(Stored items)
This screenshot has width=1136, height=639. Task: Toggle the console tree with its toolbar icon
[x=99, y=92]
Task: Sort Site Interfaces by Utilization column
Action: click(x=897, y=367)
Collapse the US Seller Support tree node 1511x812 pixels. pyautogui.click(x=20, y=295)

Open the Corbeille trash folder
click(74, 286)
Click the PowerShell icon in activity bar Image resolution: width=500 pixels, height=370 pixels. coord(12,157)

==

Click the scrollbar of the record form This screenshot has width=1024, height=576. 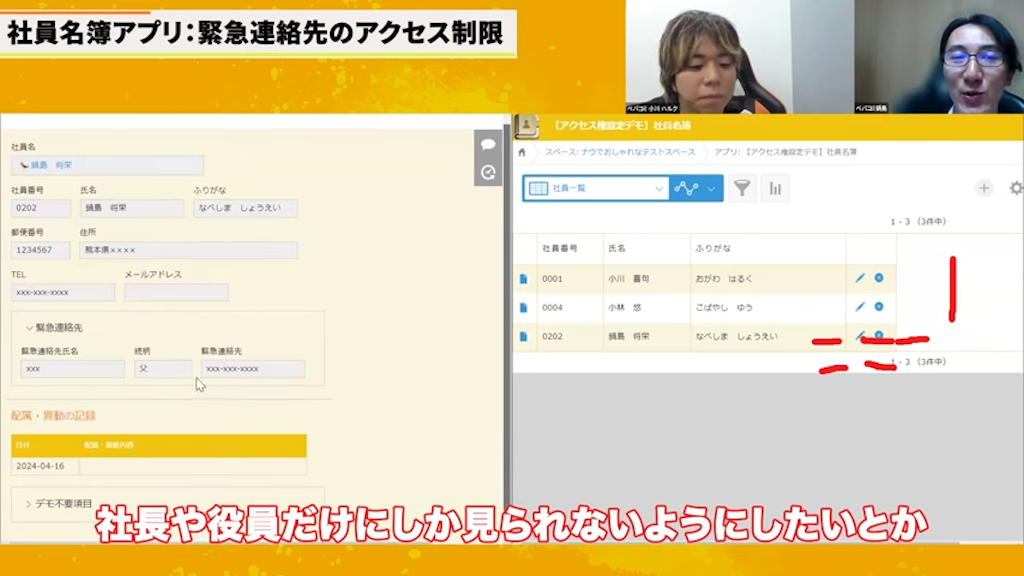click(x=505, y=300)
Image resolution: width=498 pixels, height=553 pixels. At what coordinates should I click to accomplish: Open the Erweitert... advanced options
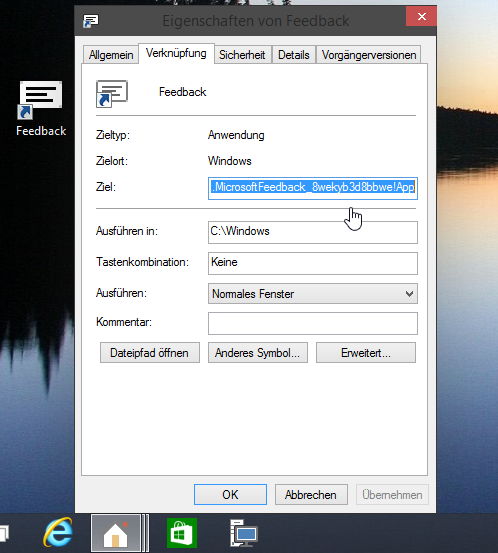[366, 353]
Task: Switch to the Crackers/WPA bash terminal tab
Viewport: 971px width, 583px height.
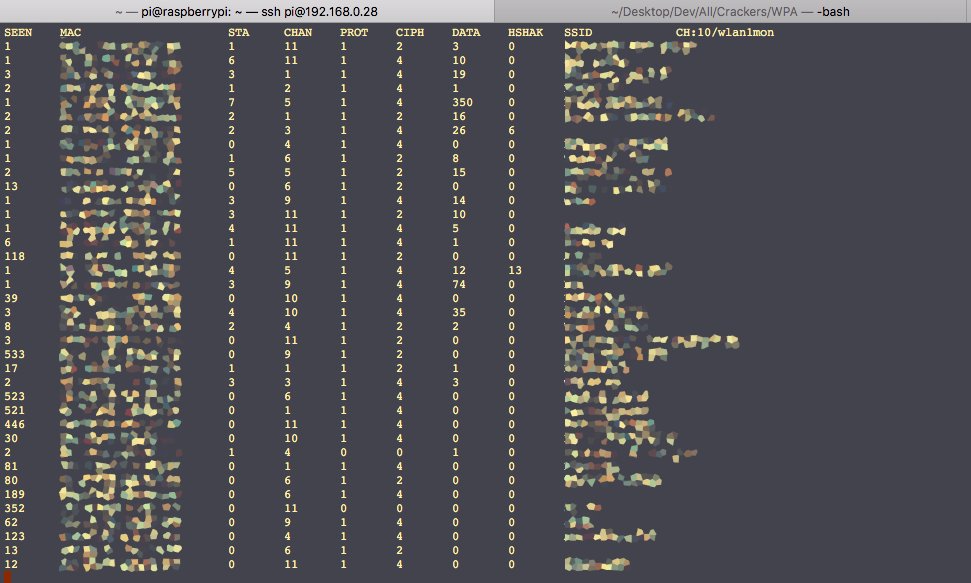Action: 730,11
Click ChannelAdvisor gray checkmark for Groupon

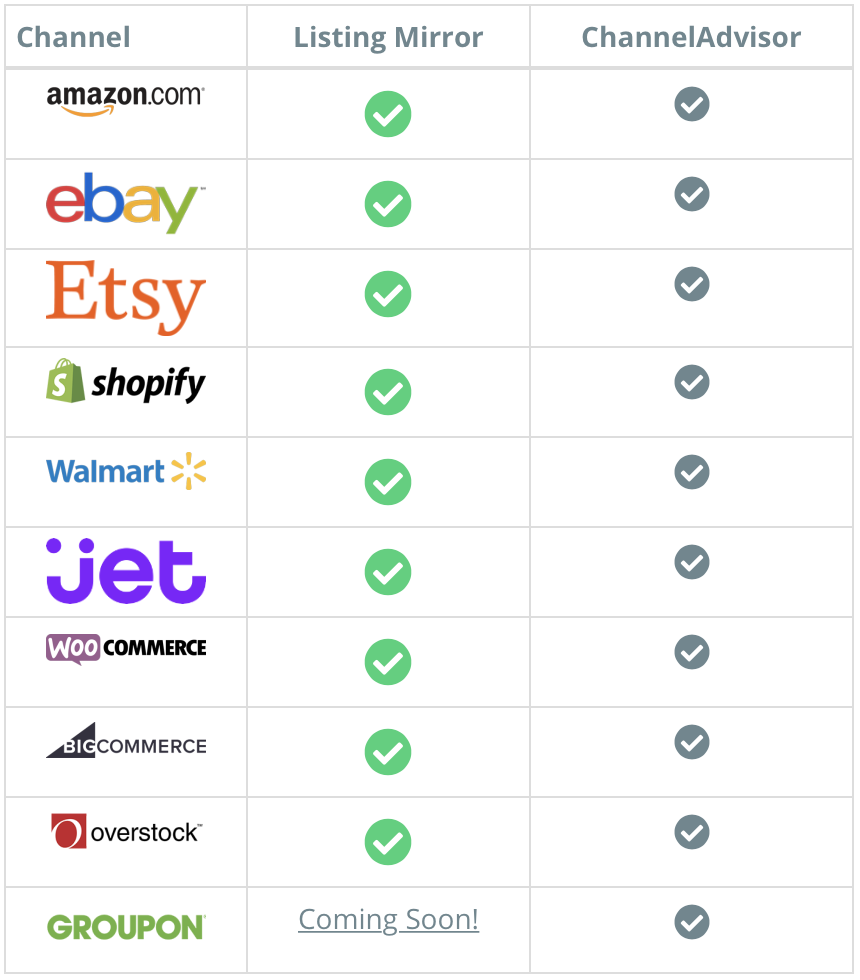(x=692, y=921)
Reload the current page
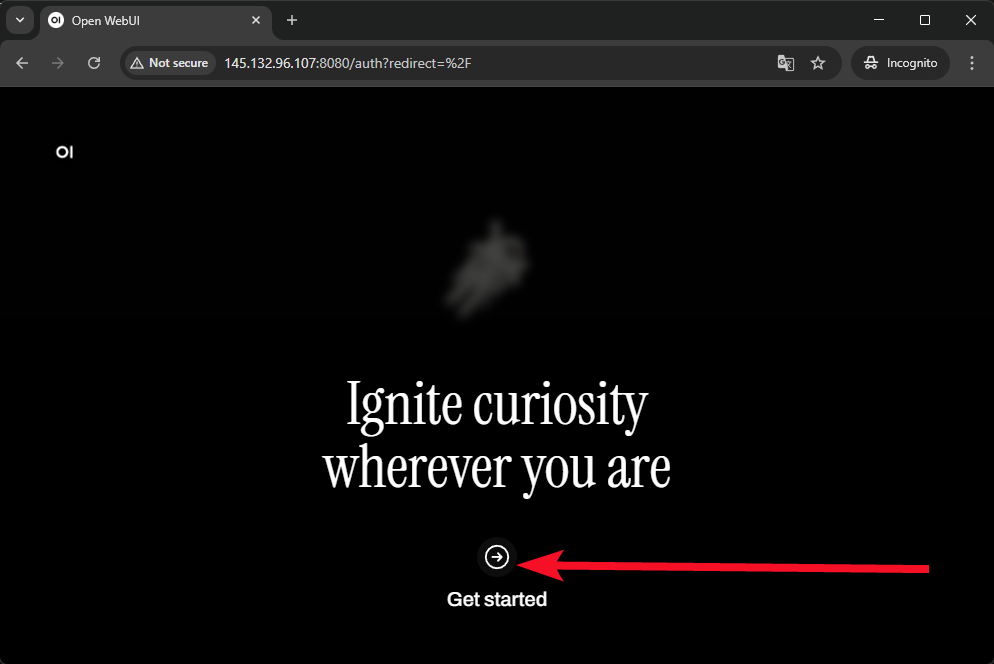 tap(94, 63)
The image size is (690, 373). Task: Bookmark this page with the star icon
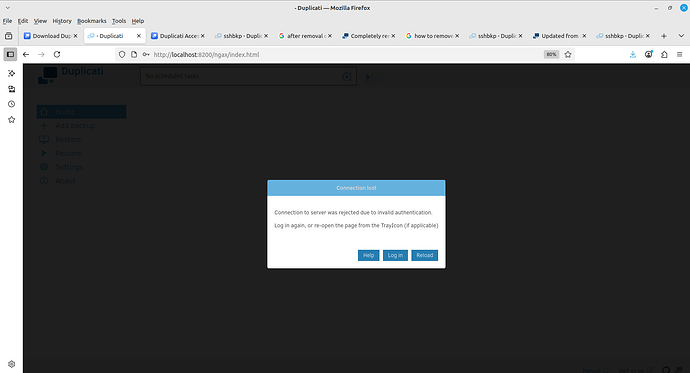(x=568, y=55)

TASK DETAILS>
Set down, unchanged, only those lines above that fall between the line with "Collapse the US" and the line with "Click the PowerShell", the two end lines included.

EXPECTED OUTPUT>
Collapse the US Seller Support tree node 1511x812 pixels. pyautogui.click(x=20, y=295)

Open the Corbeille trash folder
click(74, 286)
Click the PowerShell icon in activity bar Image resolution: width=500 pixels, height=370 pixels. coord(12,157)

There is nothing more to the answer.